Korea constitutional court dismisses president

Image Protesters shout slogans during a rally calling for impeachment of President Park Geun-hye

The decision led crowds to break out in elation (among anti-Park camps) and emotion (among Park supporters).

South Korea's Park Geun-hye was the country's first female president.

Pictured, the police clash with protesters and spray them to keep the crowds at bay. Acting Chief Justice Lee Jung-mi read the unanimous ruling from the eight-member panel on national TV, saying Park committed "acts that violated the Constitution and laws" and that "betrayed the trust of the people and were of the kind that can not be tolerated for the sake of protecting the Constitution". "The benefits of protecting the constitution that can be earned by dismissing the defendant are overwhelmingly big. It's very clear that former president Park operated out of the boundaries of the Korean Constitution", said political scientist Kim Jae Chun from Sogang University.

An election must now be held within 60 days.

Following the verdict Park's spokesman said she would not leave the presidential Blue House residence today. One of Park's lawyers even told the court last month that there will be "a rebellion and blood will drench the asphalts" if Park is booted from office, but a criminal court later acquits her of her charges. Park has maintained her innocence throughout.

Park is accused of colluding with Choi to extract money from the firms and letting the friend handle a wide range of state affairs, including the nomination of cabinet members.

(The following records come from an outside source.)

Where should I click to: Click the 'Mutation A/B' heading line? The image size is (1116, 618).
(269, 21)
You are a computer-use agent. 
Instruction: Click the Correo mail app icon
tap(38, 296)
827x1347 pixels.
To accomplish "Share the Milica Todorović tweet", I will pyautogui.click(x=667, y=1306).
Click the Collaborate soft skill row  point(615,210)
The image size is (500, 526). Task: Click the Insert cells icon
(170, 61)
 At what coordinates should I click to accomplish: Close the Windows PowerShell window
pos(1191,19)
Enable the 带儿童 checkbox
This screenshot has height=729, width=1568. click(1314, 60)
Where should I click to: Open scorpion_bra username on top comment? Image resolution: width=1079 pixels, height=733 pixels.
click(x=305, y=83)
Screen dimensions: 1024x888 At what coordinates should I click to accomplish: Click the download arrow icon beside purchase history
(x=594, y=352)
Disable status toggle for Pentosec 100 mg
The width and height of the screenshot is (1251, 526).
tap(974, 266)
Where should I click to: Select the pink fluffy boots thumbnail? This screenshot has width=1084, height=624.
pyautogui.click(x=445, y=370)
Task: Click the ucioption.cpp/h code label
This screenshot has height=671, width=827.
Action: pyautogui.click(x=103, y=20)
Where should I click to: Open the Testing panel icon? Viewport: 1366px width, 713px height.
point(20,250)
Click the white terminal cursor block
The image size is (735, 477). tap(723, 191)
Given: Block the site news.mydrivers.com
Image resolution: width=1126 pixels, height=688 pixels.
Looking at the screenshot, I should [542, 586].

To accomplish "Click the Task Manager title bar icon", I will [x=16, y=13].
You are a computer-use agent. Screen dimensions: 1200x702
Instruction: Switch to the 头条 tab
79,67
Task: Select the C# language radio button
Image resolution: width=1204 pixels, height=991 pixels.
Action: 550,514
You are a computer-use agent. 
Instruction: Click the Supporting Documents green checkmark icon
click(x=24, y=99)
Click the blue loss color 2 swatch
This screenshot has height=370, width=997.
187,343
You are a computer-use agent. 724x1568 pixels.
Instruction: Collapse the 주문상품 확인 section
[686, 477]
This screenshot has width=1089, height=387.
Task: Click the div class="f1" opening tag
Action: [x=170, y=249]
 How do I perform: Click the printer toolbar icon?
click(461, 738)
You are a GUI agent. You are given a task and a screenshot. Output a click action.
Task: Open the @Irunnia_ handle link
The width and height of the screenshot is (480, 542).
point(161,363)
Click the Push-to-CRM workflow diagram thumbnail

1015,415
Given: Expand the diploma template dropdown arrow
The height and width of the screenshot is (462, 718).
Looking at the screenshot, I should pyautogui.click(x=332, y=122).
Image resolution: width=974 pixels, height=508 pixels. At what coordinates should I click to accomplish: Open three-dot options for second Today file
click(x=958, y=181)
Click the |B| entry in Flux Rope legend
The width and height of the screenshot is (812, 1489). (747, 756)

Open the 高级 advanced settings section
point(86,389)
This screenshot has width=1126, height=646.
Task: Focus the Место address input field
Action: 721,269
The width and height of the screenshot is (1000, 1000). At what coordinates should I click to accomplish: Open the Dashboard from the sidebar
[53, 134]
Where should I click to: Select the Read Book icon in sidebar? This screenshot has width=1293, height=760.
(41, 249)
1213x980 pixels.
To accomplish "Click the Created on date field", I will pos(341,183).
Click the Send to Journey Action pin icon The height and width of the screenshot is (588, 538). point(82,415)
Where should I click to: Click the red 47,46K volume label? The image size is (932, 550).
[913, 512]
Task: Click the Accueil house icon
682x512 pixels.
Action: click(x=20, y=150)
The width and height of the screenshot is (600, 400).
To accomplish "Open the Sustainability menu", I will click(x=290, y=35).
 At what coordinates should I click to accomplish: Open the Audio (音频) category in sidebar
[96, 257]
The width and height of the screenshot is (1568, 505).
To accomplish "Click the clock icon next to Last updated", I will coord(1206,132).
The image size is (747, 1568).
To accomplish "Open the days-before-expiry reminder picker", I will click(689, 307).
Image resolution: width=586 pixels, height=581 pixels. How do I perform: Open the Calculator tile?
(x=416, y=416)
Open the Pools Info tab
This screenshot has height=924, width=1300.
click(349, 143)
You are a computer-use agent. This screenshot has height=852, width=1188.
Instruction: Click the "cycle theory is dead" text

She was also accused of soliciting bribes from the head of the Samsung Group for government favors, including backing a merger of two Samsung affiliates in 2015. His trial began on Thursday.

Both women have denied wrongdoing.

Two people died during protests that followed the court ruling. As to what impact will the impeachment have on relations between Washington and Seoul, Goa said:"More recently the United States is very aggressive in terms of deploying the THAAD anti-missile system in South Korea despite widespread opposition in South Korea".

Prosecutors have arrested and indicted a slew of high-profile figures over the scandal, including Park's confidante Choi Soon-sil, top Park administration officials and Samsung heir Lee Jae-yong.

Eight judges at the Constitutional Court have been reviewing the validity of the motion.

A productive relationship is expected to prevail for the remaining term of acting President and Prime Minister Hwang Kyo-ahn, and with whoever is elected as the next president, the US statement read. WSJ's Gerald F. Seib says the next step in this drama is U.S. Secretary of State Rex Tillerson's visit to Asia next week, where he will meet with China, Japan, and South Korea.

In 2004, South Korea's parliament impeached another president, Roh Moo-hyun, but the Constitutional Court later reinstated him.

Beijing has vigorously protested against the deployment, fearing its radar could see into its missile deployments. The court said that whether the president neglected her duties during the sinking has nothing to do with the impeachment.